When you reach the records below, repeat each one exactly as written.
Task input Start Marker
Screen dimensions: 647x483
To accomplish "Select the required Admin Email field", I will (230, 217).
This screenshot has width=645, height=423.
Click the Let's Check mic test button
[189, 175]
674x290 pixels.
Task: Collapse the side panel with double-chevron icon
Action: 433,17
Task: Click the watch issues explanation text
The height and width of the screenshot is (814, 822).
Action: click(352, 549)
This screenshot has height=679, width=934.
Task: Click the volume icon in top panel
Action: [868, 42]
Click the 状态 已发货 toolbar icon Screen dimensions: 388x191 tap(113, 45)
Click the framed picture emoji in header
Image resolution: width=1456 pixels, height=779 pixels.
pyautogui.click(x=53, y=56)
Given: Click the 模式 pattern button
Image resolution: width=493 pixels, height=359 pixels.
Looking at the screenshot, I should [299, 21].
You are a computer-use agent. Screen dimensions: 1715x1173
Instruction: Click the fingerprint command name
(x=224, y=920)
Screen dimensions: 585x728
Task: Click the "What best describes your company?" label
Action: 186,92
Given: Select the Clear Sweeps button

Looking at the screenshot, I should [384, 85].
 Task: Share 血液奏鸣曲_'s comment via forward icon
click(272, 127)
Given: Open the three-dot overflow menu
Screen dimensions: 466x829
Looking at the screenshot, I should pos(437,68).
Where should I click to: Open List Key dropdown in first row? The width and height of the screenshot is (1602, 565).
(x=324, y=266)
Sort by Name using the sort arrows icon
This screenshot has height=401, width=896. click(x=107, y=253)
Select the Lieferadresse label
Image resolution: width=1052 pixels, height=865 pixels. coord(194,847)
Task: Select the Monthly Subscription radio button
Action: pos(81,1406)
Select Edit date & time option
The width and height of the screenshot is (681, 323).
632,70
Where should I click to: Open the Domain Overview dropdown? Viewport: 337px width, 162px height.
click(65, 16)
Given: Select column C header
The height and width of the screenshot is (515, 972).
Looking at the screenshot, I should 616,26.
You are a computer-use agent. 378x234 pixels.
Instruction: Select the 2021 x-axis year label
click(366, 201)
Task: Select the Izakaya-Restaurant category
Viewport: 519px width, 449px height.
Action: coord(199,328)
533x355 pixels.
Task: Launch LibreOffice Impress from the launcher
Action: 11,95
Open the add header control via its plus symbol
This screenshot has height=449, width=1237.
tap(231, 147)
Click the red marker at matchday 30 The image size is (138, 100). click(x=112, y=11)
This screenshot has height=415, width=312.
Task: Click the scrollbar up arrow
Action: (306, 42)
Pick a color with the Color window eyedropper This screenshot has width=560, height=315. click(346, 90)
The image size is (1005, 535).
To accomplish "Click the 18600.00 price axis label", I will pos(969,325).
Task input End Marker
Solution to this exercise:
Screen dimensions: 647x483
To accomplish "Select the required Admin Email field", I will (230, 217).
This screenshot has width=645, height=423.
Click the Let's Check mic test button
[189, 175]
674x290 pixels.
Task: Collapse the side panel with double-chevron icon
Action: 433,17
Task: Click the watch issues explanation text
The height and width of the screenshot is (814, 822).
Action: click(352, 549)
This screenshot has height=679, width=934.
Task: Click the volume icon in top panel
Action: [868, 42]
Click the 状态 已发货 toolbar icon Screen dimensions: 388x191 tap(113, 45)
Click the framed picture emoji in header
Image resolution: width=1456 pixels, height=779 pixels.
pyautogui.click(x=53, y=56)
Given: Click the 模式 pattern button
Image resolution: width=493 pixels, height=359 pixels.
Looking at the screenshot, I should [299, 21].
You are a computer-use agent. Screen dimensions: 1715x1173
Instruction: Click the fingerprint command name
(x=224, y=920)
Screen dimensions: 585x728
Task: Click the "What best describes your company?" label
Action: 186,92
Given: Select the Clear Sweeps button

Looking at the screenshot, I should [384, 85].
 Task: Share 血液奏鸣曲_'s comment via forward icon
click(272, 127)
Given: Open the three-dot overflow menu
Screen dimensions: 466x829
Looking at the screenshot, I should pos(437,68).
Where should I click to: Open List Key dropdown in first row? The width and height of the screenshot is (1602, 565).
(x=324, y=266)
Sort by Name using the sort arrows icon
This screenshot has height=401, width=896. click(x=107, y=253)
Select the Lieferadresse label
Image resolution: width=1052 pixels, height=865 pixels. coord(194,847)
Task: Select the Monthly Subscription radio button
Action: pos(81,1406)
Select Edit date & time option
The width and height of the screenshot is (681, 323).
632,70
Where should I click to: Open the Domain Overview dropdown? Viewport: 337px width, 162px height.
click(65, 16)
Given: Select column C header
The height and width of the screenshot is (515, 972).
Looking at the screenshot, I should 616,26.
You are a computer-use agent. 378x234 pixels.
Instruction: Select the 2021 x-axis year label
click(366, 201)
Task: Select the Izakaya-Restaurant category
Viewport: 519px width, 449px height.
Action: coord(199,328)
533x355 pixels.
Task: Launch LibreOffice Impress from the launcher
Action: 11,95
Open the add header control via its plus symbol
This screenshot has height=449, width=1237.
tap(231, 147)
Click the red marker at matchday 30 The image size is (138, 100). click(x=112, y=11)
This screenshot has height=415, width=312.
Task: Click the scrollbar up arrow
Action: (306, 42)
Pick a color with the Color window eyedropper This screenshot has width=560, height=315. click(346, 90)
The image size is (1005, 535).
To accomplish "Click the 18600.00 price axis label", I will pos(969,325).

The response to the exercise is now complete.